# FAIR PRE-PROCESSING

This notebook implements the following pre-processors:
- Reweighting [(Calders et al. 2009)](https://ieeexplore.ieee.org/abstract/document/5360534)
- Disparate Impact Remover [(Feldman et al. 2015)](https://dl.acm.org/doi/abs/10.1145/2783258.2783311?casa_token=hPPsvh9w2QEAAAAA:RE90pNifv99Y9yCMgE4O1vOquljiAtjVCQQ3UgFDHIgcn2J21J5ry6HCv2iXXTX2Gw9e1VBbS07j)

A further analysis of the processor outputs is performed in `code_02_preprocess2.R` and `code_03_preprocess3.R`.
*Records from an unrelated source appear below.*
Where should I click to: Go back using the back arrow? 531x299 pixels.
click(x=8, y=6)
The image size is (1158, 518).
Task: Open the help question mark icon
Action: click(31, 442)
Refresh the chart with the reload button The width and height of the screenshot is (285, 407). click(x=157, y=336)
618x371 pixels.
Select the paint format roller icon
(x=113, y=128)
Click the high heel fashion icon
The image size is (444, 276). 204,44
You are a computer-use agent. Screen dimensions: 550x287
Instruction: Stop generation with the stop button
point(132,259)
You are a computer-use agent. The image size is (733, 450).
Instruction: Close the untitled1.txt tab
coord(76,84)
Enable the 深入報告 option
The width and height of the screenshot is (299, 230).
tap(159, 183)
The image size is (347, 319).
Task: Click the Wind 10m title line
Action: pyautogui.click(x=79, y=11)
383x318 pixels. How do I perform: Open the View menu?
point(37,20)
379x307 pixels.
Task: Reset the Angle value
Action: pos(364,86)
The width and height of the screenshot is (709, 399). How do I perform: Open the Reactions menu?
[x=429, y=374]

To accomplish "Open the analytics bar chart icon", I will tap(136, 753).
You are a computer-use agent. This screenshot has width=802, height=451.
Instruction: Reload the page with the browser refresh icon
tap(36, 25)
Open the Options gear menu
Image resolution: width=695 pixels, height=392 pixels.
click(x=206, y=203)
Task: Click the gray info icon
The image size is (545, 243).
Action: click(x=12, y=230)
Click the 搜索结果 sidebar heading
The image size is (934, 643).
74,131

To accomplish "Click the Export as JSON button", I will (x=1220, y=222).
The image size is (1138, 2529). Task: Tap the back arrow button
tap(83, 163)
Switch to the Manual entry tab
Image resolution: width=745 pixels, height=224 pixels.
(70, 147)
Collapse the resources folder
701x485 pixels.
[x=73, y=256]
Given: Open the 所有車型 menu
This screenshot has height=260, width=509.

The notebook loads the data exported in `code_00_partitinoing.ipynb` and applies pre-processors. The transformed training and test data is exported as CSV files.

In [233]:
##### PACKAGES

# working paths
%run code_00_working_paths.py

import pickle
import numpy as np
import time

from aif360.metrics import BinaryLabelDatasetMetric
from aif360.algorithms.preprocessing.reweighing import Reweighing
from aif360.algorithms.preprocessing.lfr import LFR
from aif360.algorithms.preprocessing import DisparateImpactRemover

from sklearn.model_selection import StratifiedKFold
from sklearn.preprocessing import MaxAbsScaler

import matplotlib.pyplot as plt
import os

import sys
sys.path.append(func_path)

from load_data import load_dataset

## 1. Parameters and preparations

In [234]:
##### PARAMETERS

# specify data set
# one of ['data1', 'data2', ..., 'data50']
data = 'datacorr5'

# partitioning
num_folds = 10
seed      = 1

In [235]:
##### PRE-PROCESSOR PARAMS

all_lambda = [0.5,0.6,0.7,0.8,0.9,1.0]

## 2. Data import

In [236]:
##### RANDOM SEED

np.random.seed(seed)

In [237]:
##### LOAD PARTITIONING

# Assuming data is in the format 'dataN' where N is the dataset number
dataset_number = data[4:]

# Create the directory path (assuming directories data1, data2, ..., data50 already exist)
input_dir = os.path.join(data_path, 'prepared')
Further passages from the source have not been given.